The modest little problem of a mass hanging on a spring is covered in almost every introductory physics class. This might seem strange. We almost never encounter a mass hanging on a spring in everyday life and certainly not in biology. Why should we care?

The reason we do this problem in such great detail — considering multiple similar systems, adding damping, adding driving forces, doing all the math — is because, while the mass on a spring system is rarely seen, oscillations are everywhere. They occur in biological organisms in the detection of sound in the ear, the beating of the heart, and they are the critical phenomenon in the functioning of the brain. Coupled oscillators (especially non-linear ones) are the basis of important models of the functioning of neural nets in the brain. Oscillations are even observed in a variety of chemical reactions.

Our modest little model is the toy model that provides insight into the mathematics that describe all oscillations. Perhaps even more important, the math of a single oscillator is extended to infinitely many oscillators to allow us to develop the mathematics of waves, including sound, light, and the propagation of nerve signals. The powerful tools of spectral and Fourier analysis, used in many biological applications, are based on the math of the simple harmonic oscillator like the mass on a spring. 

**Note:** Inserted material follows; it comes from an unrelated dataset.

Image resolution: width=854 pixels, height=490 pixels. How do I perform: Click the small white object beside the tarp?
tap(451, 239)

The physics that leads to oscillation

There are three core situations that lead to a system oscillating.

  1. The system has a stable point where all the forces on the system are balanced (net force = 0).
  2. If the system deviates away from that stable point (for whatever reason) it experiences a force that tends to push it back to where it started.

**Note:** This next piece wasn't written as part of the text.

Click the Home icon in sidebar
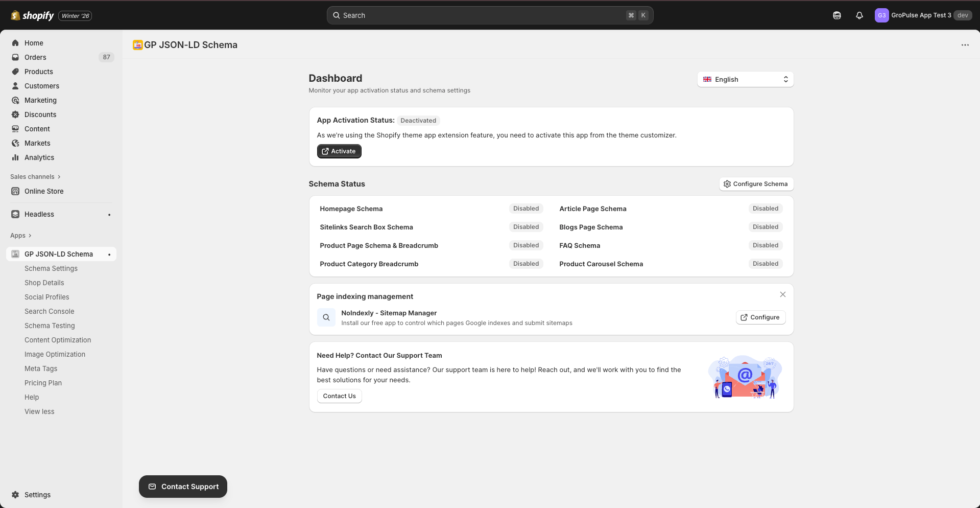 point(15,43)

That force tends to accelerate the system back towards its stable point. If the motion of the system is governed by anything like Newton's second law, the force makes it accelerate towards the stable point. As it approaches the stable point, the net force weakens since it vanishes at the stable point. But if the object is moving, it will continue to move through the stable point, not stopping, since there is no force there to stop it. This gives us our third core concept necessary for oscillation:

  1. The system overshoots the stable point. The force will then build up to slow it down, but not before it has gone the other half of the oscillation. The situation will then repeat.

We'll go through this in detail in specific cases so it might make more sense then.

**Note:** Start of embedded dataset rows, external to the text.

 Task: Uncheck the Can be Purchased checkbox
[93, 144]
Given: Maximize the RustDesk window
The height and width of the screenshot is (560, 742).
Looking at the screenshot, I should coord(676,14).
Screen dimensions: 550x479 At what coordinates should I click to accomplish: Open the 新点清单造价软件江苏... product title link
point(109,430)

If there is a stable point, then the system's potential energy should look like a well with a minimum point. The (classical) system will sit at the minimum point when it is stable. (A quantum system never can sit exactly at rest at a minimum point, which is why we draw our molecular bound states not exactly at the bottom of the potential well.) If the restoring force can be treated as linear — or equivalently, if the potential energy can be treated as a parabola — then the motion is called harmonic. It's called "harmonic" because the solution of Newton's second law (a second order differential equation that determines the motion of the object) are sines and cosines of time with a particular frequency — just like the result produced by a pure musical tone heard at a particular point in space. The simplest example of this is a mass on a spring, so we will treat that example in great and gory detail.

The math generalizes!

But harmonic oscillation has value far beyond the case of a mass on a spring. For almost any stable situation, the energy for small enough deviations around the stable point can be approximated by a quadratic (parabola) and this is equivalent to a mass on a spring. What we learn in mathematical modeling is

If the equations for two different systems are the same, then each one serves as a good analogy for the other.

Since the equations that describe the mass on a spring appear in so many other cases, it is a useful analogy, and a valuable conceptual tool to have in your toolkit.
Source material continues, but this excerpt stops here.